─── Supplied data ───
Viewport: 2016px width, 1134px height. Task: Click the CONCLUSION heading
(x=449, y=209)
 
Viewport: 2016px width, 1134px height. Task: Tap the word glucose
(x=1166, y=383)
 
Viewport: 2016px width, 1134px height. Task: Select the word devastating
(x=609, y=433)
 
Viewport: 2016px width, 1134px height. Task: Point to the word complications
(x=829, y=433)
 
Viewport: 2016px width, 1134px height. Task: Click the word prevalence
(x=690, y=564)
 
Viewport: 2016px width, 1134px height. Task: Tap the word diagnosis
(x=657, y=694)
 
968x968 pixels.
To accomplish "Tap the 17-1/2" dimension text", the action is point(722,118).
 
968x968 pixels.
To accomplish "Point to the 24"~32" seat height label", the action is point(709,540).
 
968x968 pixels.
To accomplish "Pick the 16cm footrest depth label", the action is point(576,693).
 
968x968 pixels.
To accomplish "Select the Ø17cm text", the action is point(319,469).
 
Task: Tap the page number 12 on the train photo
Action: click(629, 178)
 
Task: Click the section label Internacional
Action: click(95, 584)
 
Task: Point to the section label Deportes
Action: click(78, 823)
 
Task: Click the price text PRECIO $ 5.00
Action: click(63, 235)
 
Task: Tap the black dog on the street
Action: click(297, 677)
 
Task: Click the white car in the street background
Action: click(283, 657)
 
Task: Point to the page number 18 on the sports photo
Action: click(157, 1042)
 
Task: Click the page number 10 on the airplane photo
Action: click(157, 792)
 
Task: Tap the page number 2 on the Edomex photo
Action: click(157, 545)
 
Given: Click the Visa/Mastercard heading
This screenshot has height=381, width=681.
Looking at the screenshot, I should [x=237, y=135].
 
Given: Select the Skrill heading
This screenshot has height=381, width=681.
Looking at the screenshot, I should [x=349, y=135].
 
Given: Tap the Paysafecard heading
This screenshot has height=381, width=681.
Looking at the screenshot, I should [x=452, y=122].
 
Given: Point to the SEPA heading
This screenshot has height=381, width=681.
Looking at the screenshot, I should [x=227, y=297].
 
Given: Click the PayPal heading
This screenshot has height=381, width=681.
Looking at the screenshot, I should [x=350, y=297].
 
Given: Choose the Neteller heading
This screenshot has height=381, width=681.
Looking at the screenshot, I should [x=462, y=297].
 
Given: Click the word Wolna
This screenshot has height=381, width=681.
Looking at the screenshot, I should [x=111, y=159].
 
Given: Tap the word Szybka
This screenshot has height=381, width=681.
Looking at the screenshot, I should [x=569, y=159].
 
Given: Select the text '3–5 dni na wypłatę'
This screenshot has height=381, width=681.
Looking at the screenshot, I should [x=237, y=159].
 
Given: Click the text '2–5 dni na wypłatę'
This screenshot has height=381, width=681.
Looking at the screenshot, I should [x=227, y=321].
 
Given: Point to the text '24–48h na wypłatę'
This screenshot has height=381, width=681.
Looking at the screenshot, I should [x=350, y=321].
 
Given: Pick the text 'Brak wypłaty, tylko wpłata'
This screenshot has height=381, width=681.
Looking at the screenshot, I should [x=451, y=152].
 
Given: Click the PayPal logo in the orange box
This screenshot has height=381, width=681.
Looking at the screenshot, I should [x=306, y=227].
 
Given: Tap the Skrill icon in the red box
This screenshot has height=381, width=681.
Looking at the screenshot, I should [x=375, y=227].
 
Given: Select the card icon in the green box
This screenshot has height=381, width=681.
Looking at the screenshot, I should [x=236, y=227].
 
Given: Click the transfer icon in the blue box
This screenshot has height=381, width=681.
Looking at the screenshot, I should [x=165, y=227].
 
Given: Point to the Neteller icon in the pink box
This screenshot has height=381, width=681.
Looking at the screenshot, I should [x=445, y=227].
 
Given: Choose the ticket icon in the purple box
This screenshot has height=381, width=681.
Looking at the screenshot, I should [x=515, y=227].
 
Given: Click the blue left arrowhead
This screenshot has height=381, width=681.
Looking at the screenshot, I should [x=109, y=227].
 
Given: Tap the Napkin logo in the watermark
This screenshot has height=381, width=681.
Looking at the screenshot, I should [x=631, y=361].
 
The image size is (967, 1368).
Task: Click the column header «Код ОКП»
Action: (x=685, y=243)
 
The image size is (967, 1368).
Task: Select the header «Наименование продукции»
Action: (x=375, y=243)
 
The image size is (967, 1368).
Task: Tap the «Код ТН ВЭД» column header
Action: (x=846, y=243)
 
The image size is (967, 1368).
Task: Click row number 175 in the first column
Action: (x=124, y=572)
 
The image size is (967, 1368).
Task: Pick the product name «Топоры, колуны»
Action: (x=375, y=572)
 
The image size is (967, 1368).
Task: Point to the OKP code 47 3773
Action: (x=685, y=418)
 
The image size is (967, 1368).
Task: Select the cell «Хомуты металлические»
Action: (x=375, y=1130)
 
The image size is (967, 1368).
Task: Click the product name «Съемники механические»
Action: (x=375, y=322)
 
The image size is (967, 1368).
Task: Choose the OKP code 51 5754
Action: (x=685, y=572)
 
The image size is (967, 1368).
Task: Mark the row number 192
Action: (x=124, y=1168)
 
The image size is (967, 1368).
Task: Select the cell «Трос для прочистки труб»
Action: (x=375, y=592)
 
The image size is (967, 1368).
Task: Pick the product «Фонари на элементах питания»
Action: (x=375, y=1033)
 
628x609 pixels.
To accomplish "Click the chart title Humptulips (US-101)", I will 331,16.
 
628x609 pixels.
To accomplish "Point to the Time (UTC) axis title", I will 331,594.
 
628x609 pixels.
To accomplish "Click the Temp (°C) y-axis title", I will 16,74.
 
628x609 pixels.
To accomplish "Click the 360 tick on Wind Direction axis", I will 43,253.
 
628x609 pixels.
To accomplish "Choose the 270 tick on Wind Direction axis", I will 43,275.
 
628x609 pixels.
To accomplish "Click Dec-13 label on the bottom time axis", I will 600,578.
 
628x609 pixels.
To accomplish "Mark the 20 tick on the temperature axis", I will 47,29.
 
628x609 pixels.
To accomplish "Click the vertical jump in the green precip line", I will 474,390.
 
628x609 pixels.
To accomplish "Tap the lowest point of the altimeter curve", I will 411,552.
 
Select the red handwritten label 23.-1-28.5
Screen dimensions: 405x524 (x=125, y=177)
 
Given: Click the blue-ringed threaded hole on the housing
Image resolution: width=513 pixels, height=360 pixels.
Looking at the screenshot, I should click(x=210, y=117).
───
#### Aim of the exercise:
Please scale the stretch from the line containing "Given: Click the blue-ringed" through the end of the data, reproducing every line in full with only the answer coordinates changed. Multiply each of those coordinates by 0.25, round to whole numbers with halves going up, and return those lines alone.

#### Answer to the problem:
Given: Click the blue-ringed threaded hole on the housing
Image resolution: width=513 pixels, height=360 pixels.
Looking at the screenshot, I should click(x=53, y=29).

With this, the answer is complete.